-- START AVAILABLE DATA --
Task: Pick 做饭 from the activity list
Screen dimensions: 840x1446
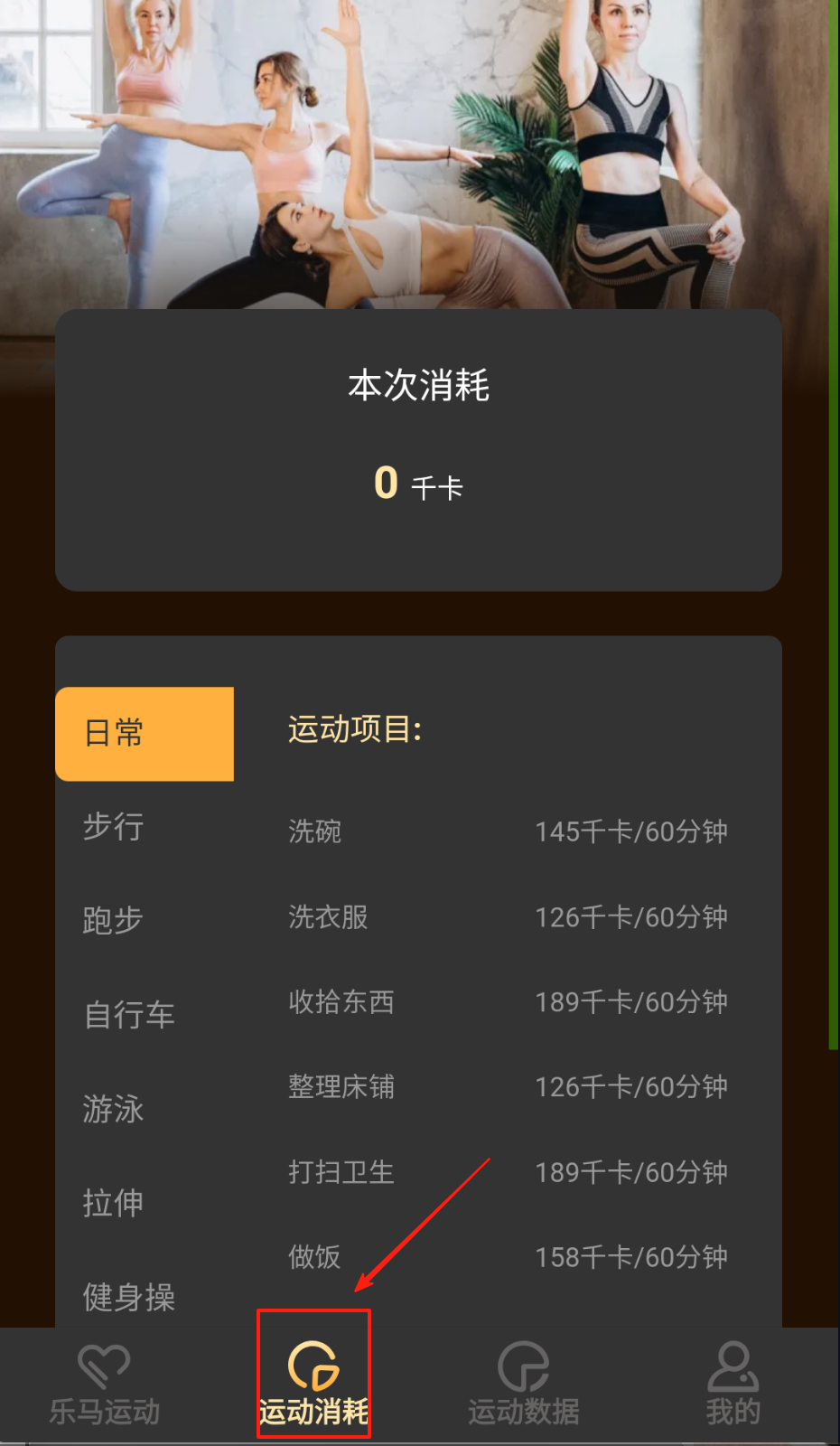Action: 508,1257
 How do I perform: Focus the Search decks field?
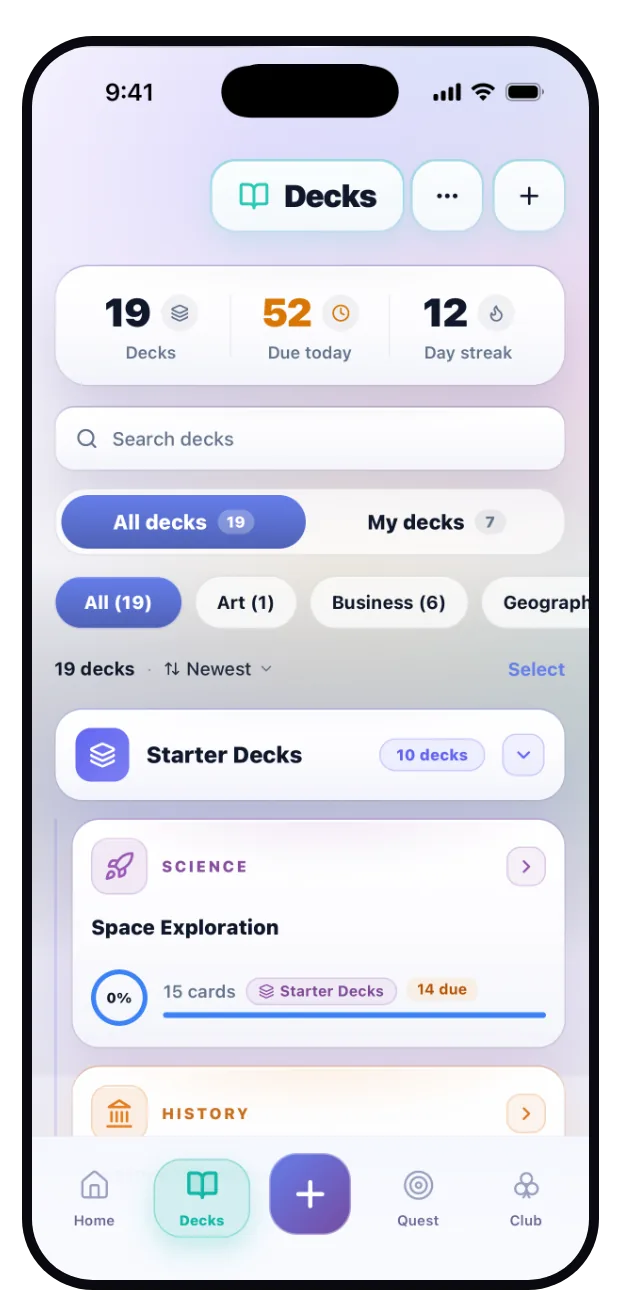[x=310, y=439]
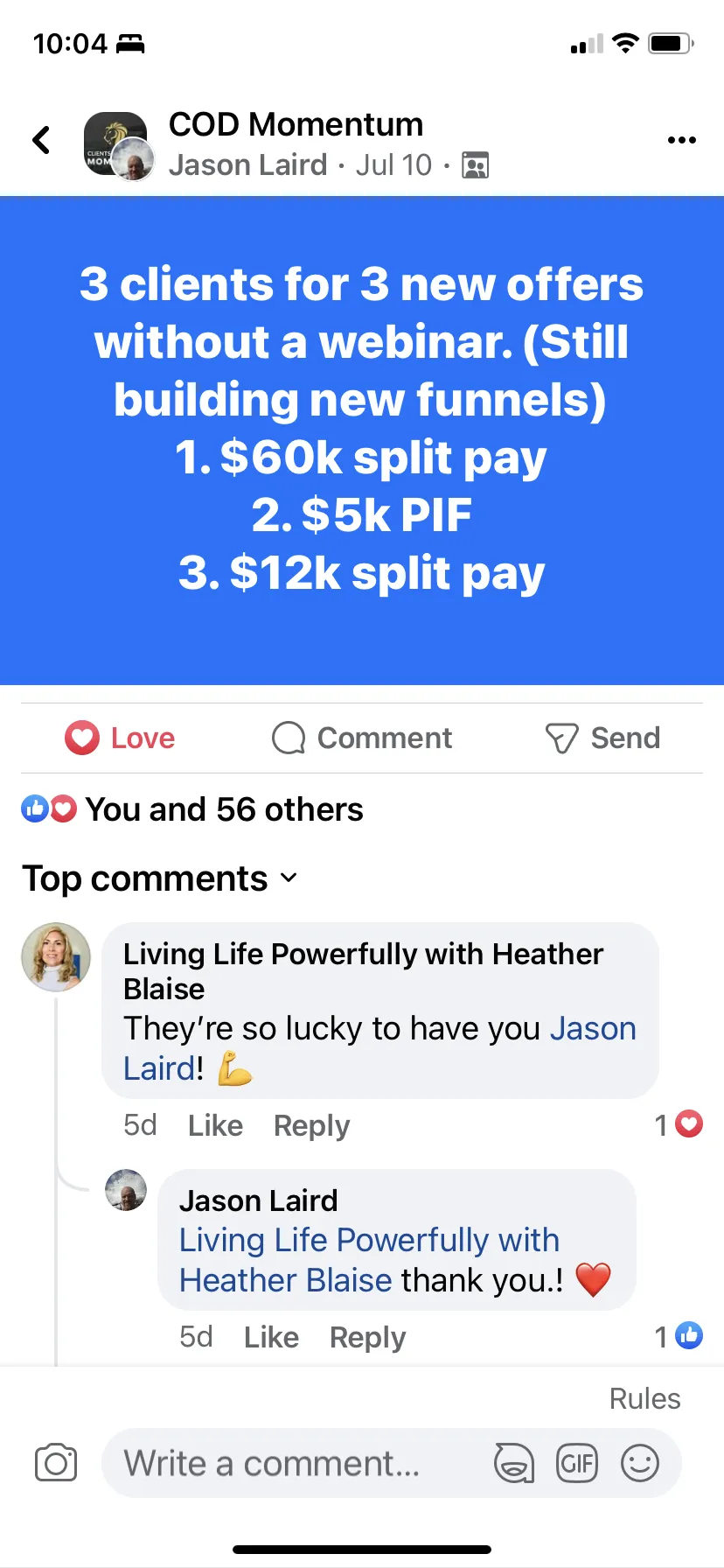The image size is (724, 1568).
Task: Open the avatar sticker icon in the comment box
Action: point(514,1463)
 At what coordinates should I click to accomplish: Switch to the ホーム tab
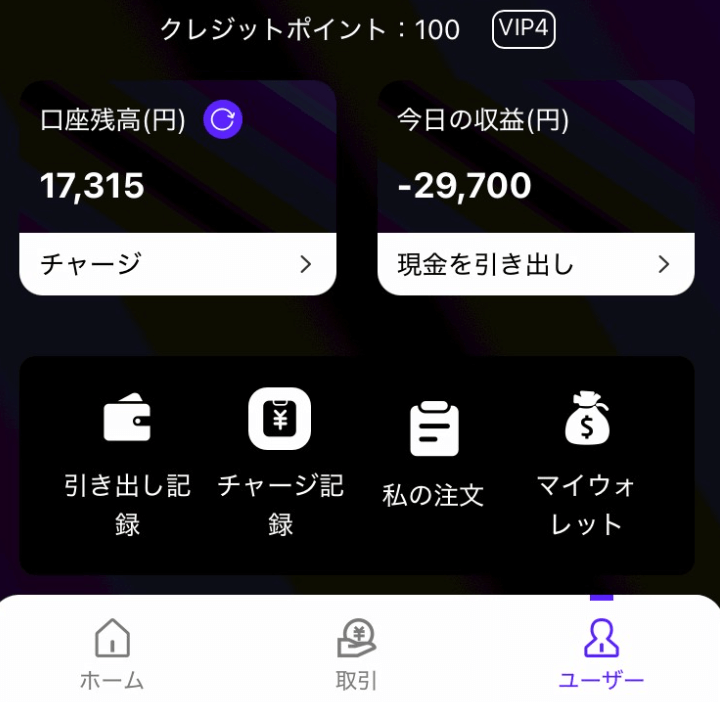tap(112, 654)
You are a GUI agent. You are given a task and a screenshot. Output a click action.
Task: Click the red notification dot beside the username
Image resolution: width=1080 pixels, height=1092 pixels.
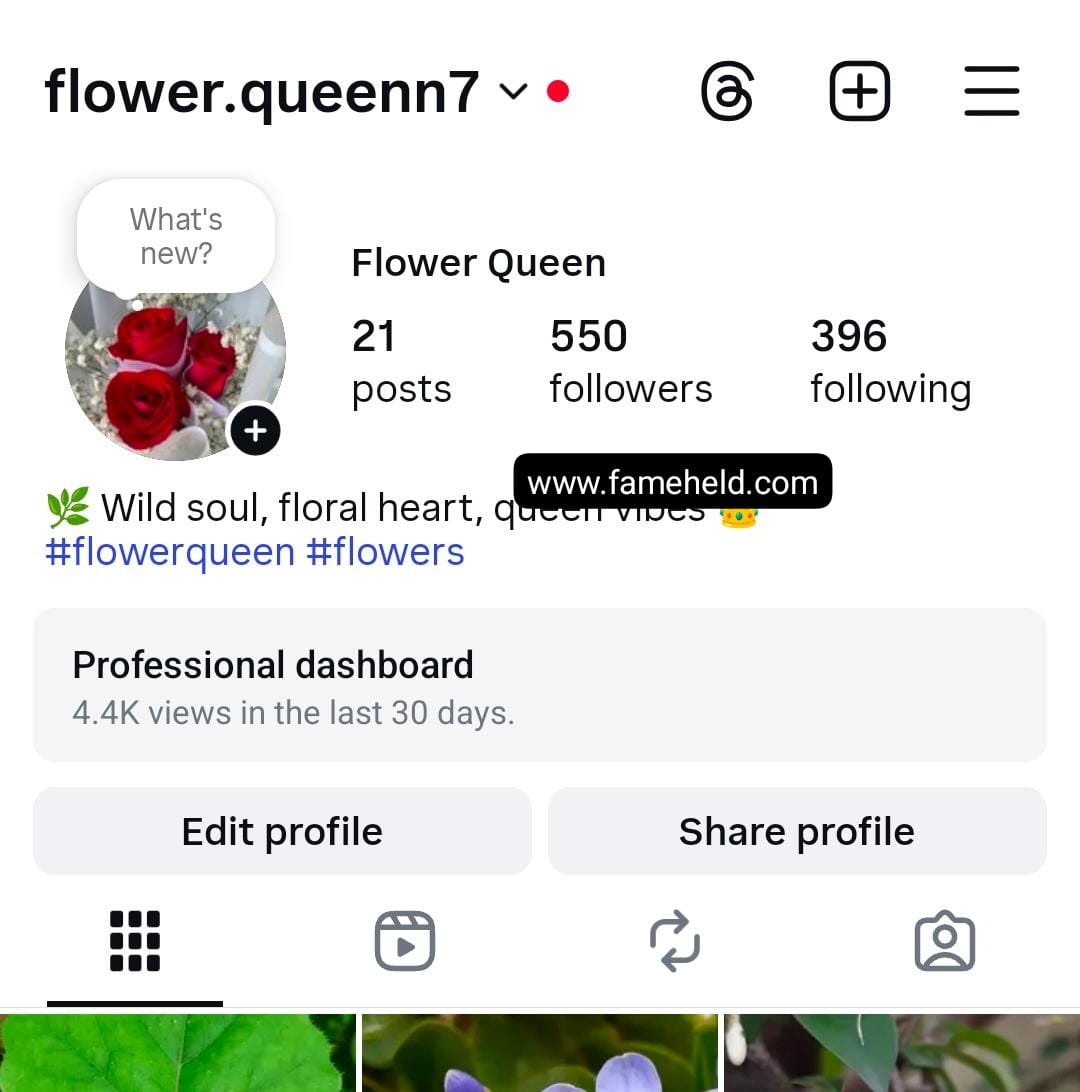(x=560, y=90)
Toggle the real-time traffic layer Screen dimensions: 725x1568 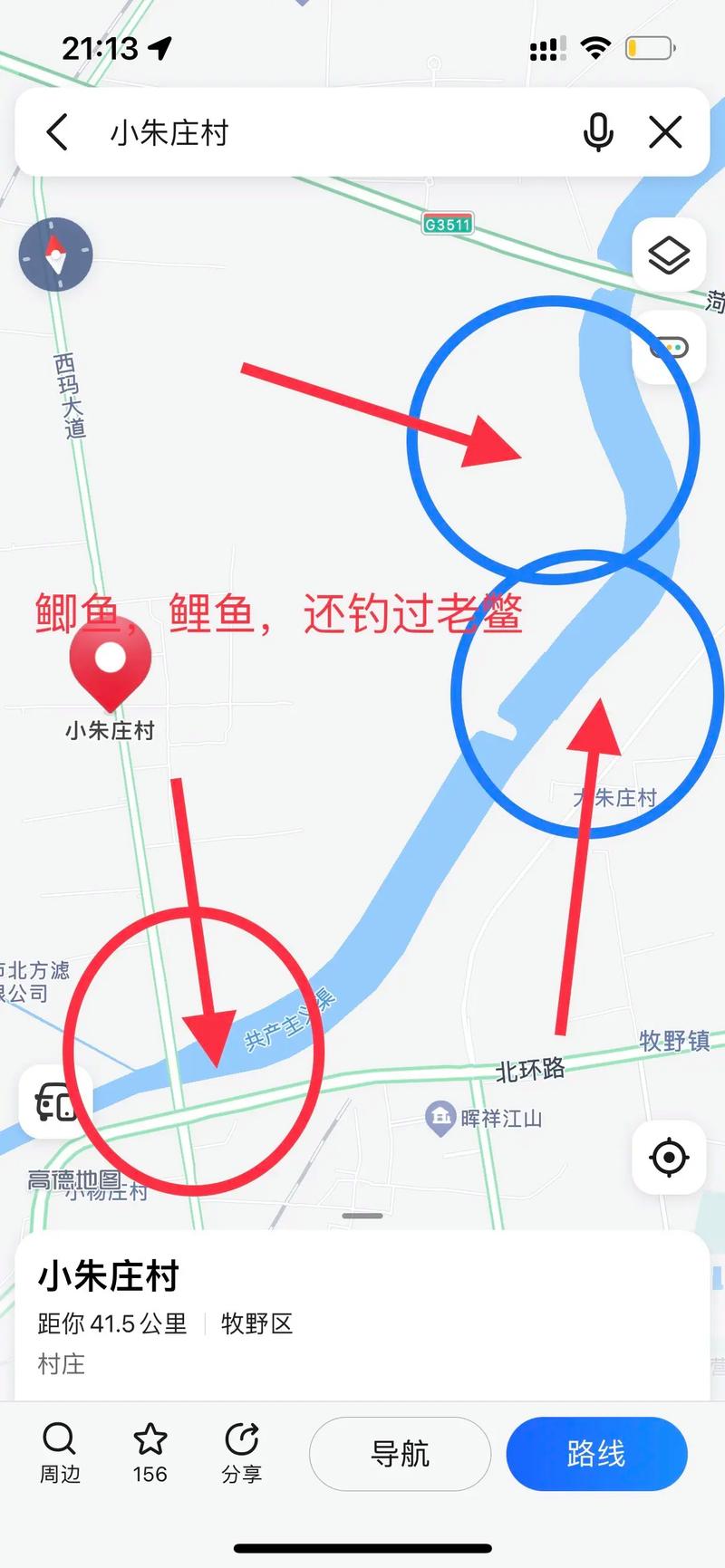coord(668,347)
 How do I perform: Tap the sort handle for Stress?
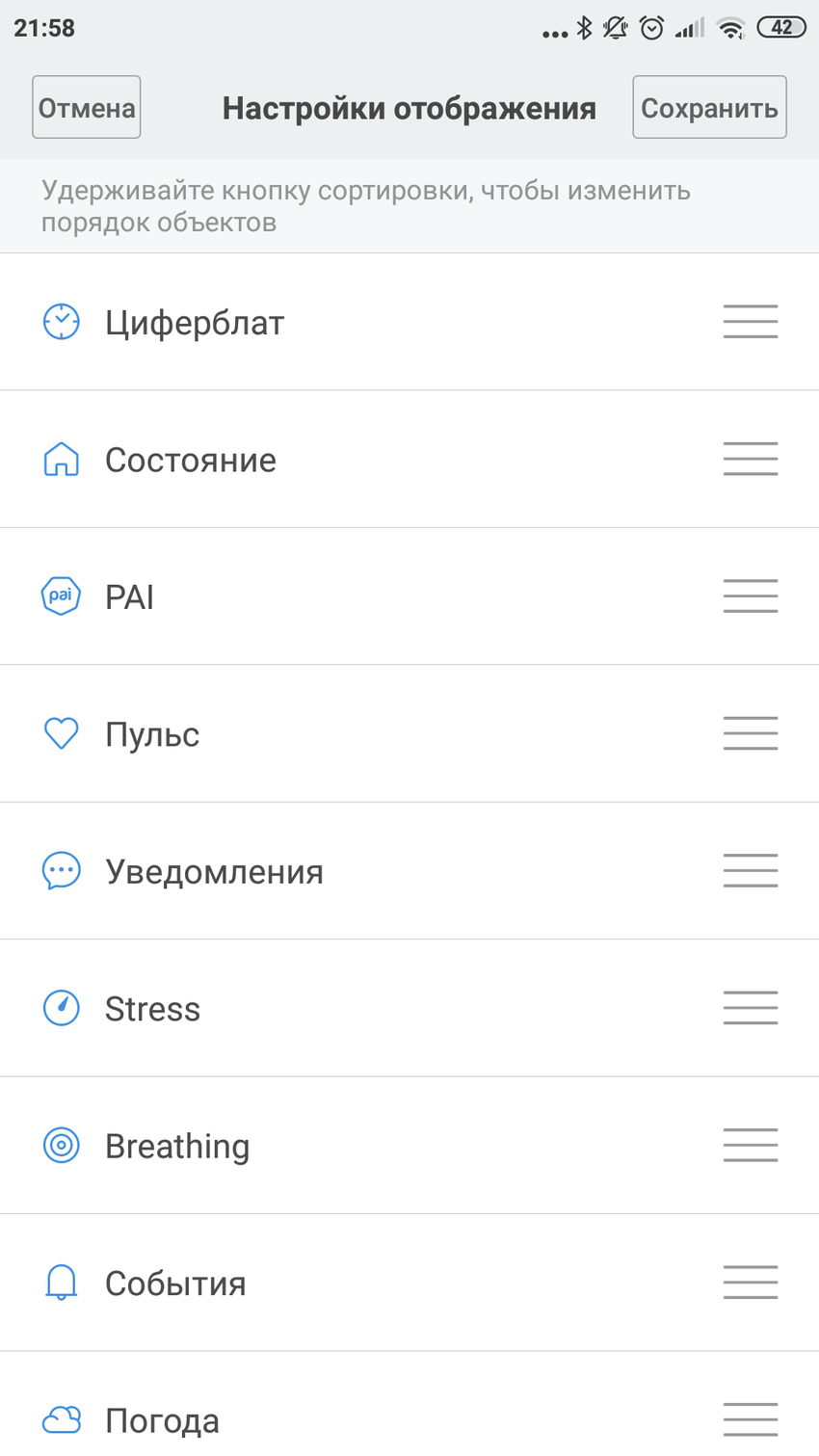(x=751, y=1008)
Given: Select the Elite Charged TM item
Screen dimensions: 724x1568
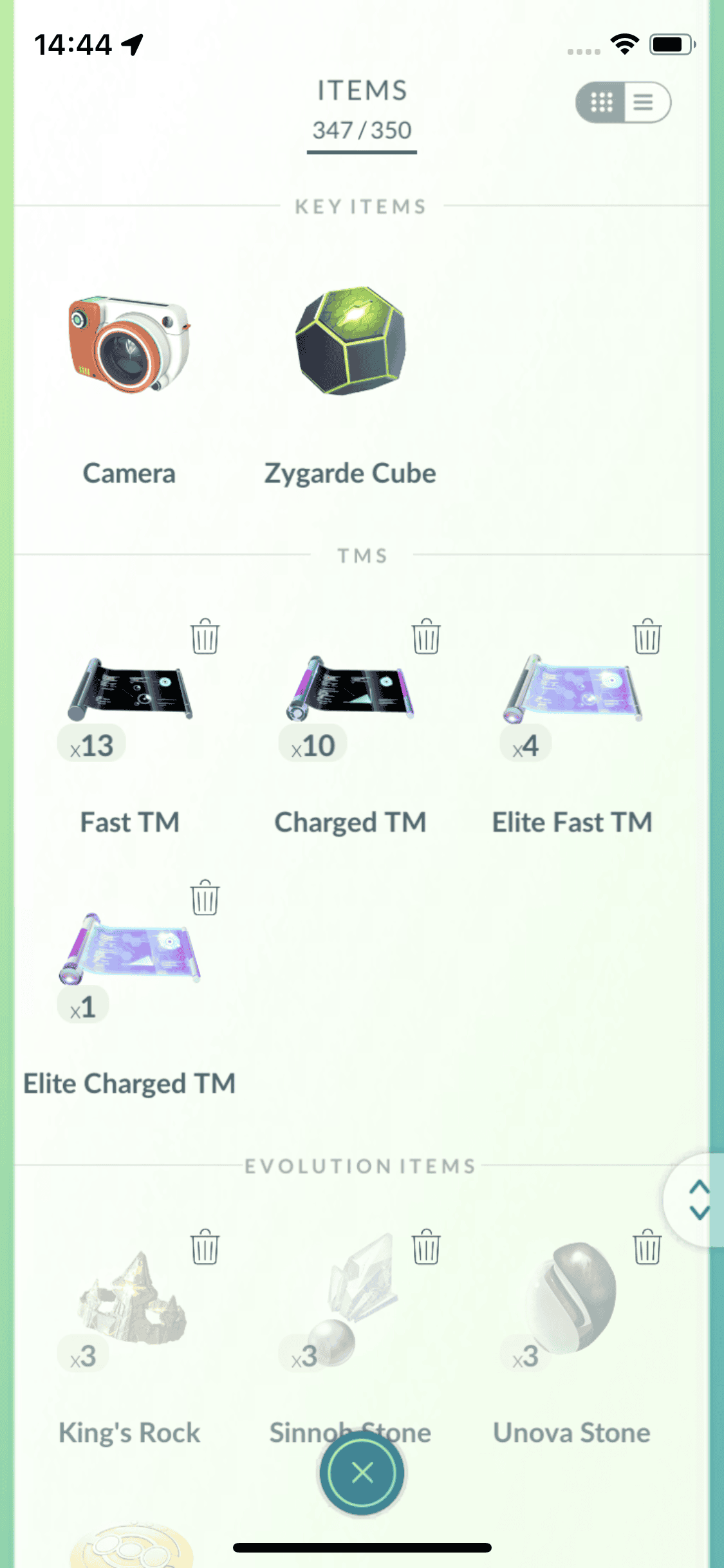Looking at the screenshot, I should 129,951.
-- END AVAILABLE DATA --
INSTRUCTIONS FOR THE TASK> Starting at the line that contains "Given: Select the Elite Charged TM item" and continuing through the last of the items, rewrite those lines with "Elite" changed to "Standard" and nothing else altered. Leave the pictures out of your answer.

FULL RESPONSE>
Given: Select the Standard Charged TM item
Screen dimensions: 724x1568
Looking at the screenshot, I should 129,951.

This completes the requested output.